The east from different sides

I am just really happy to be able to travel around the whole of my country. Photo by Indi Samarajiva
Report from the east By Indi Samarajiva
I’m writing this from Polonnaruwa, heading back from the east. We traveled from Yala East to Pasikudah, by bus, trishaw and bicycle. If you look at a map of Sri Lanka you can see where the money flows, the thickly veined networks of the west. The east is only now coming online. It’s not the easiest place to travel around, but it is amazing. This is what I saw over a few days on the coast.
South East
The eastern coast begins where Yala ends. During the war this stretch was quite dangerous, but now it seems completely secured. We took some bicycles from Arugam Bay and pedaled down towards Panama. The scenery is still populated with water buffaloes, peacocks and even wild elephants. Now construction machines also roam the earth.
Past Panama you can turn towards Okanda and continue on a dirt path to the Kudumbigala Monastery. This is a beautiful and calm series of huge boulders and caves at the mouth of the jungle. After the dry heat of the eastern coast, it’s a veritable oasis.
I briefly meditated, and the monk was quite happy to let my Muslim friend and I pray. There were STF guys stationed below and they kindly shared their water with us and let us douse ourselves from the well. These are small moments, but they still give me hope that we can all live together.
Roads
On the way back some of the road workers flagged us over for a cup of tea. We were quite thirsty and we stopped. Many of the road workers I’ve been seeing lately are women. There are often six women working and one man standing around. This group was no different. They said they were farmers, but they were working for about 450 rupees a day until the season changed. It hasn’t rained for a long time and the fields are parched.
The Panama road doesn’t seem like a repair or expansion job, it looks like there was no road there before. They’re paving over dirt and the elephants haven’t got the memo. One got mad and charged when we tried to cross what was recently his territory. But it’s ours now, for better or worse. We crossed with cover from the many armed men walking around.
Heading North
As you leave the international oasis of Arugam Bay, you encounter about five checkpoints getting into Batticaloa. You also pass dry parched fields and quite a few universities and educational institutes. The issue is not so much this transport, or the transport onwards to the beautiful beaches of Kalkudah and Pasikudah. The issue is after that.

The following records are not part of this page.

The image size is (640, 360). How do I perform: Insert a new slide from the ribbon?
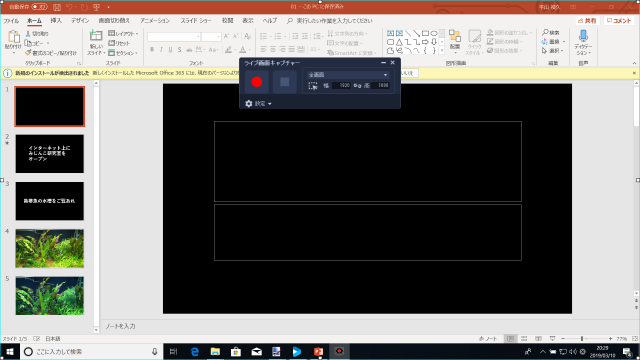(96, 43)
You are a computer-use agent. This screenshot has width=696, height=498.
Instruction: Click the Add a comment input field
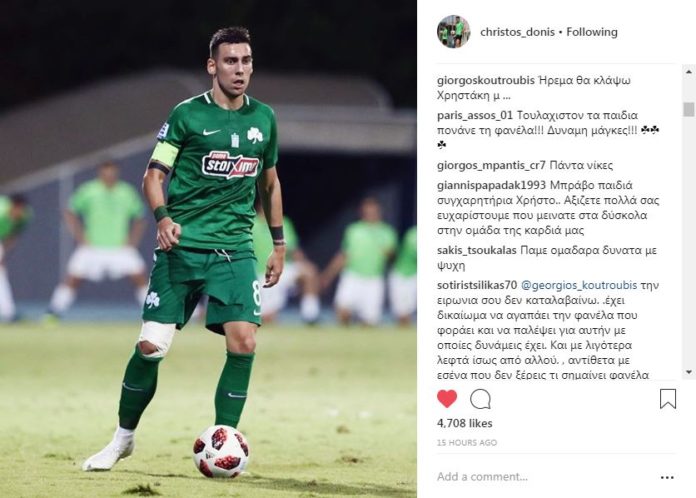pos(544,477)
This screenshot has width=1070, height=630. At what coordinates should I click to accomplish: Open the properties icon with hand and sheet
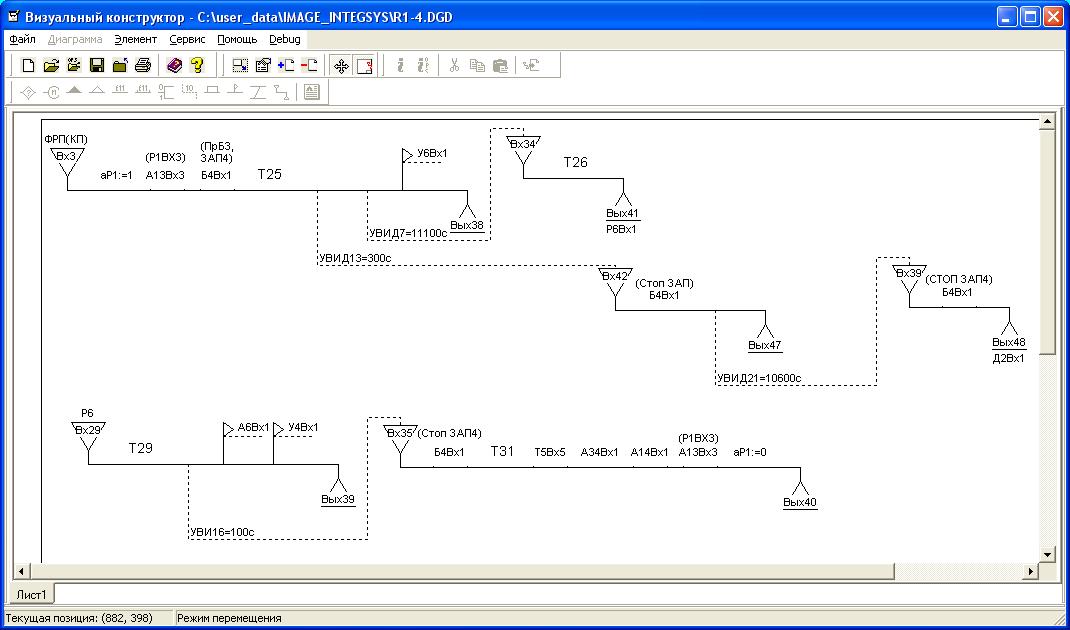263,66
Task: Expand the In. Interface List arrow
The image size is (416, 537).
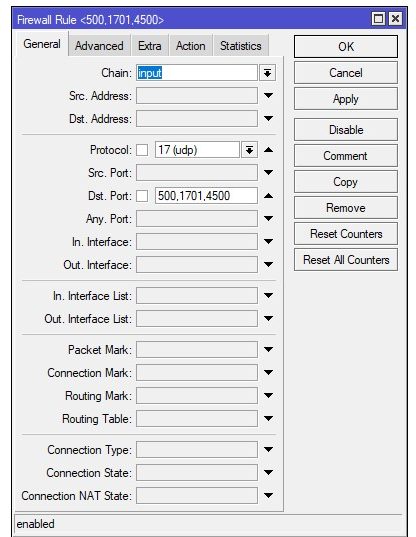Action: point(268,296)
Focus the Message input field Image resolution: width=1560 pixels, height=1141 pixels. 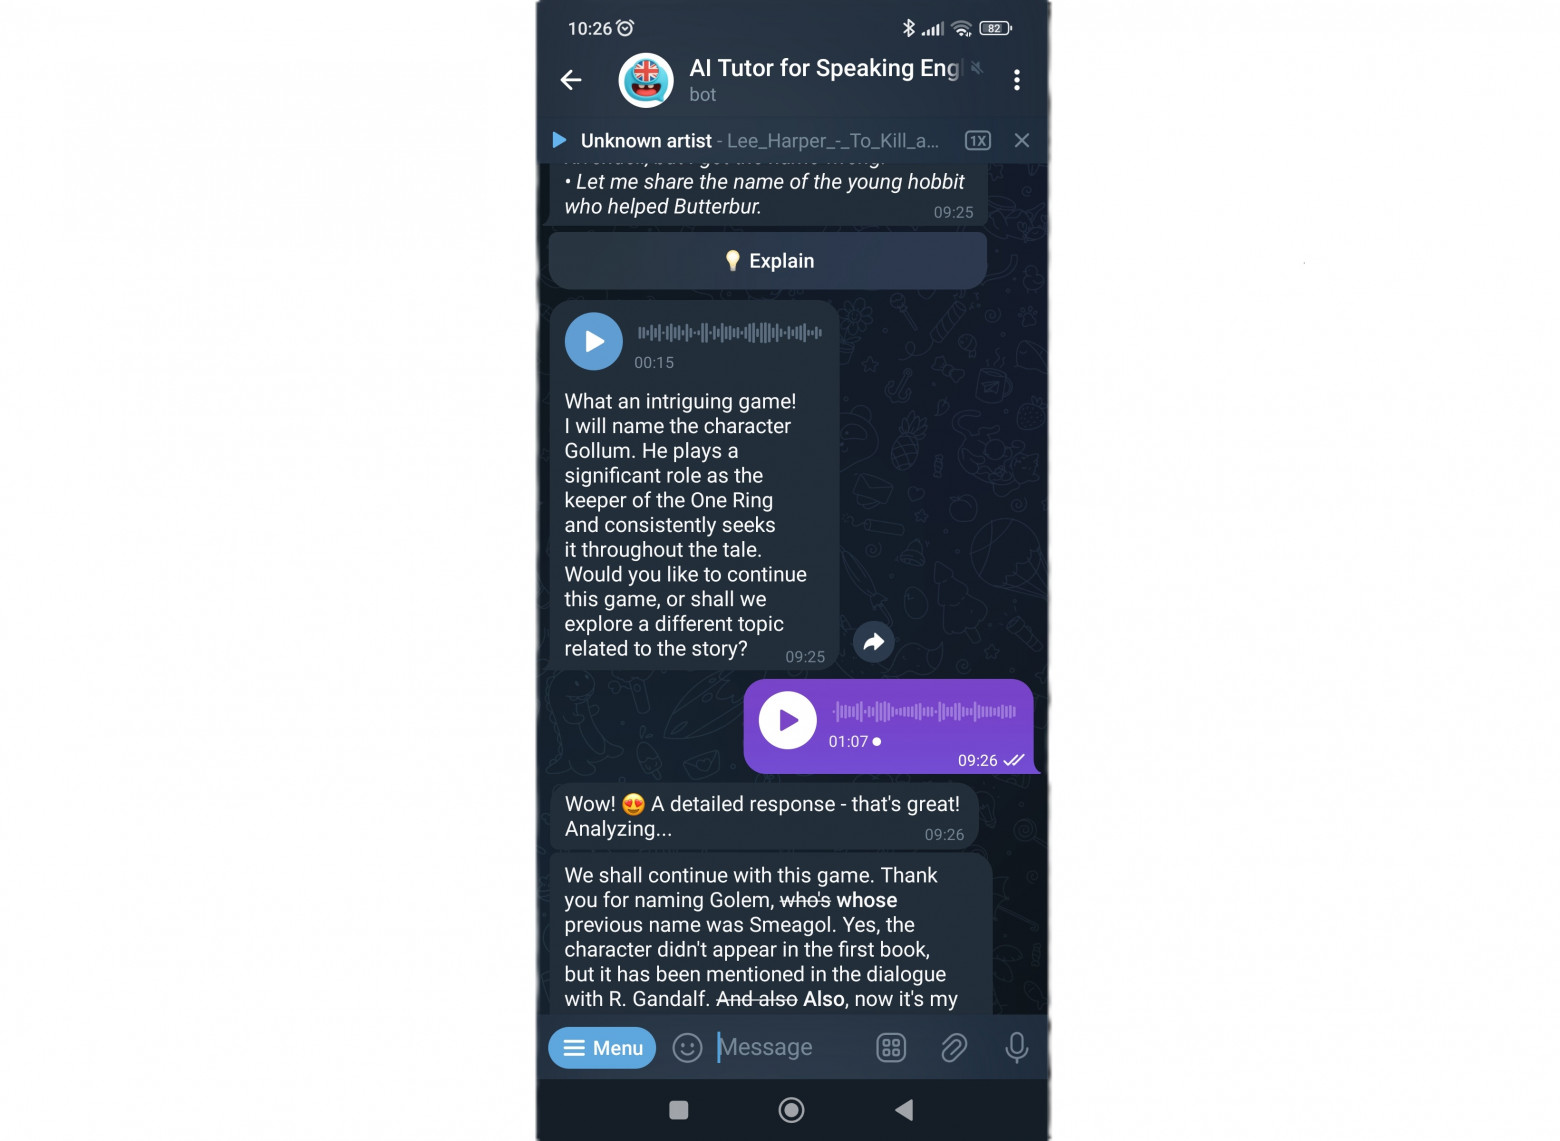[x=785, y=1047]
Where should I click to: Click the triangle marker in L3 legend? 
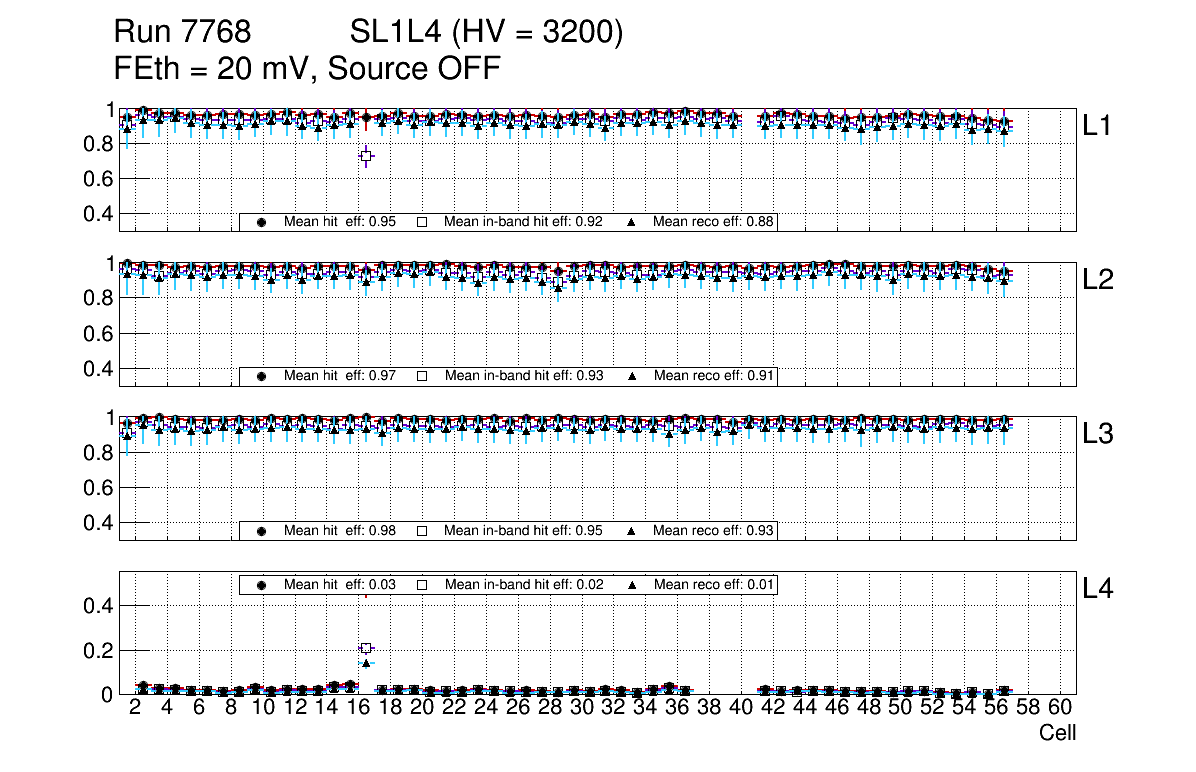click(x=632, y=531)
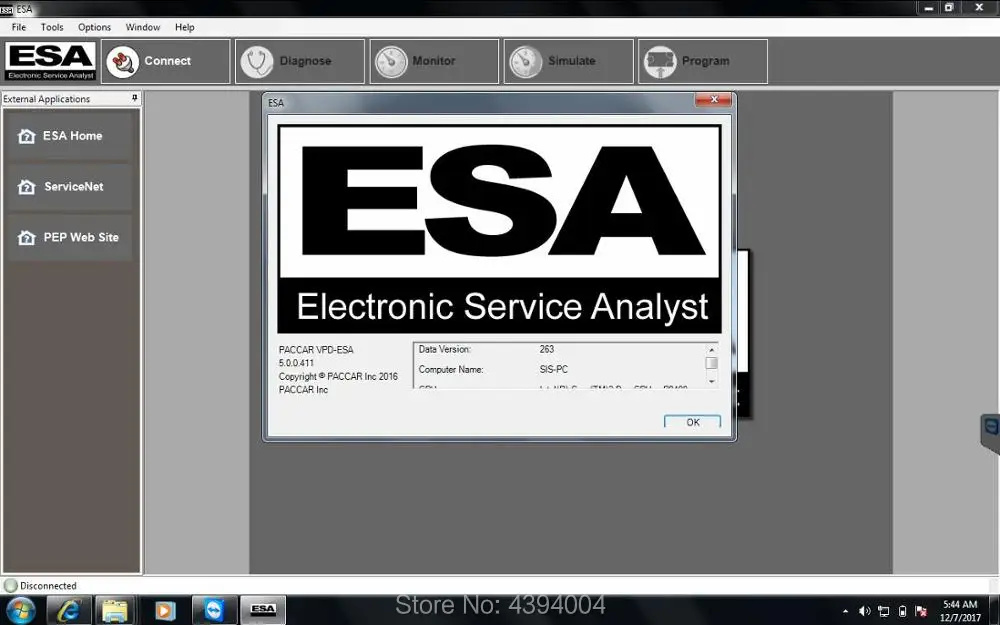Viewport: 1000px width, 625px height.
Task: Open the Monitor function
Action: coord(433,61)
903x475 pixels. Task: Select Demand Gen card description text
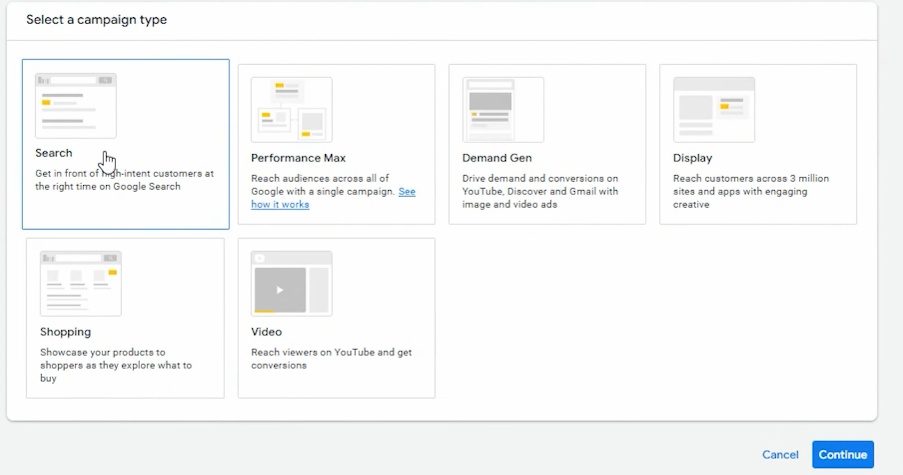[x=540, y=191]
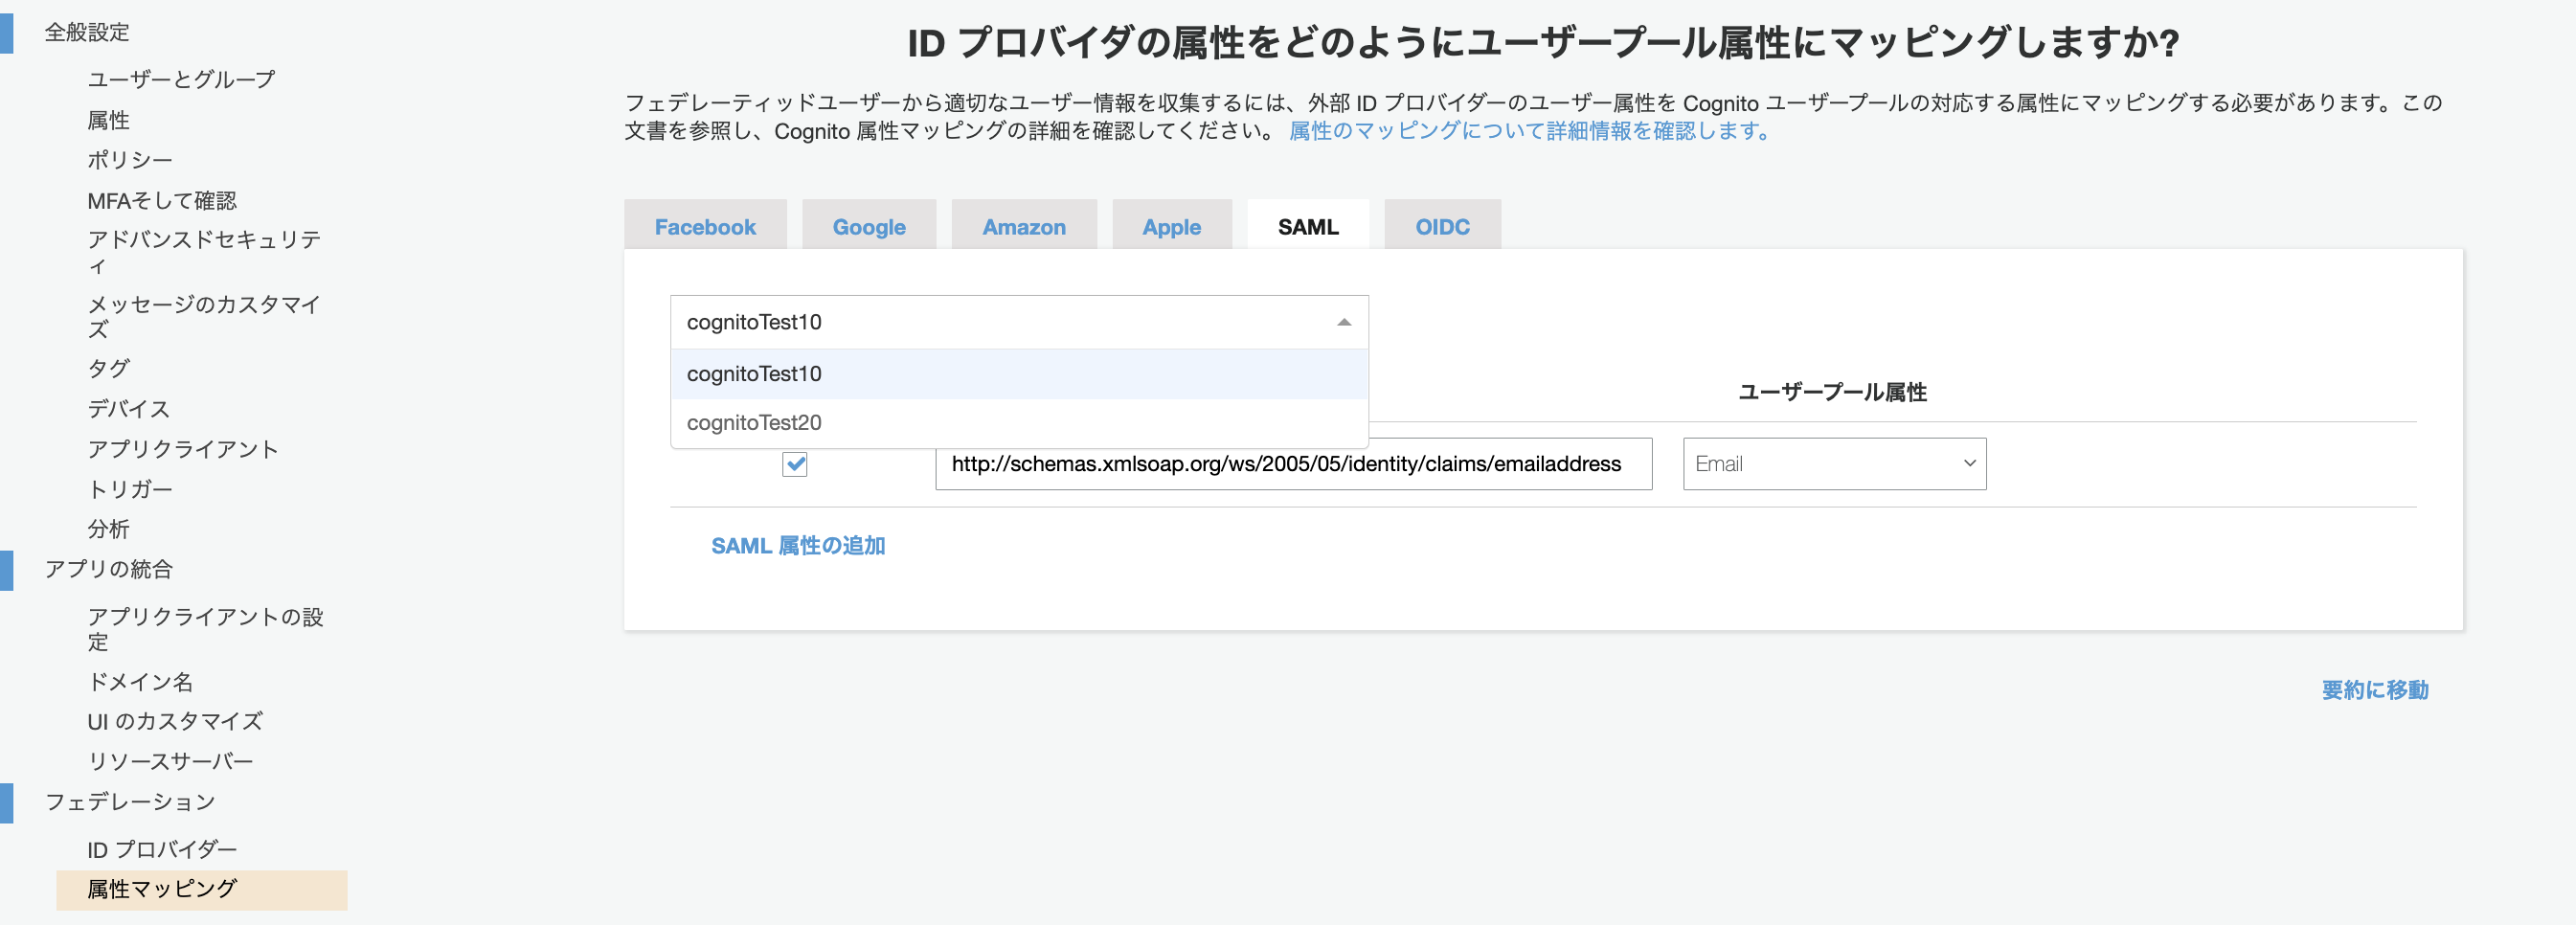Click the SAML 属性の追加 link
This screenshot has width=2576, height=925.
coord(797,546)
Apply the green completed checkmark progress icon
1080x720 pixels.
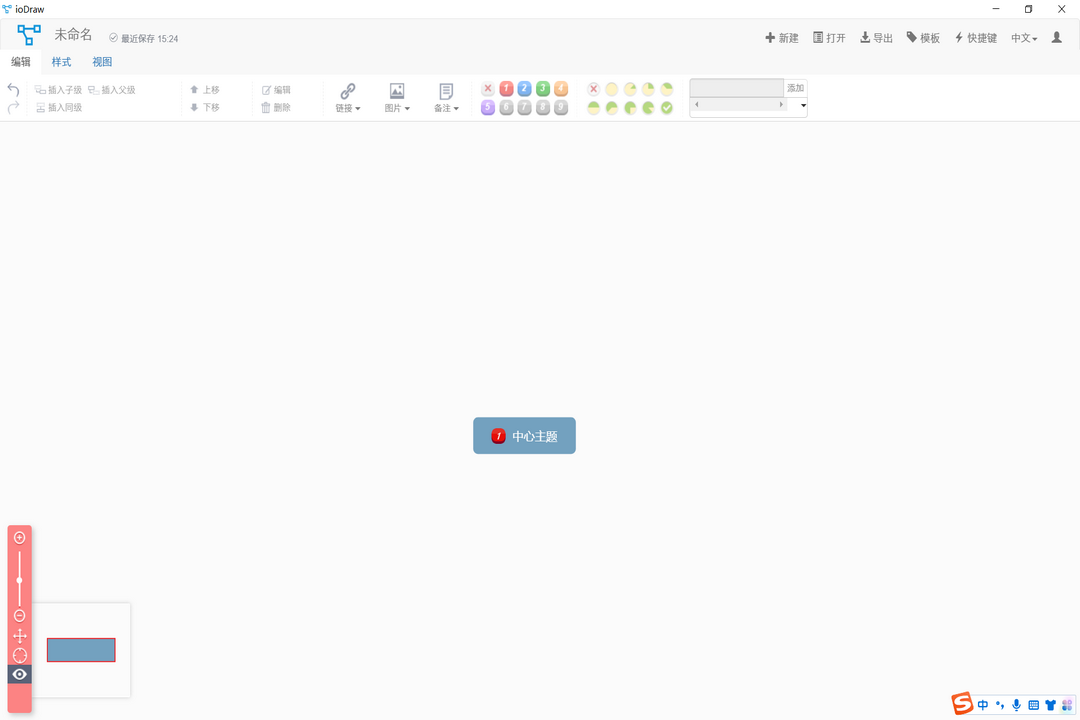pos(666,107)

For all the roads being built, you still can’t go directly from Batticaloa to Trincomalee. You have to go through Habarana, which is a significant and annoying detour. The capital of the Eastern Province is Trinco and Batti is one of its biggest cities. Yet you have to cross into another province to connect. Much more than the Panama road, this is the lifeline of the east. I hope it reopens soon.
Development
Regardless, the locals in Kalkudah say that the Rajapaksa family and friends have already started claiming lands there. They themselves run humble (and delicious) kottu stands and hope for tourists to return. They say much of the stunning coast has been given out to hotel developers. This is OK by me, I just hope the locals get jobs and backpackers still have cheap places to stay.
Observations
More generally, it seems that while the east is Tamil speaking, it is not ‘Tamil’. There seem to be as many Muslims and Tamils and quite a few Sinhalese.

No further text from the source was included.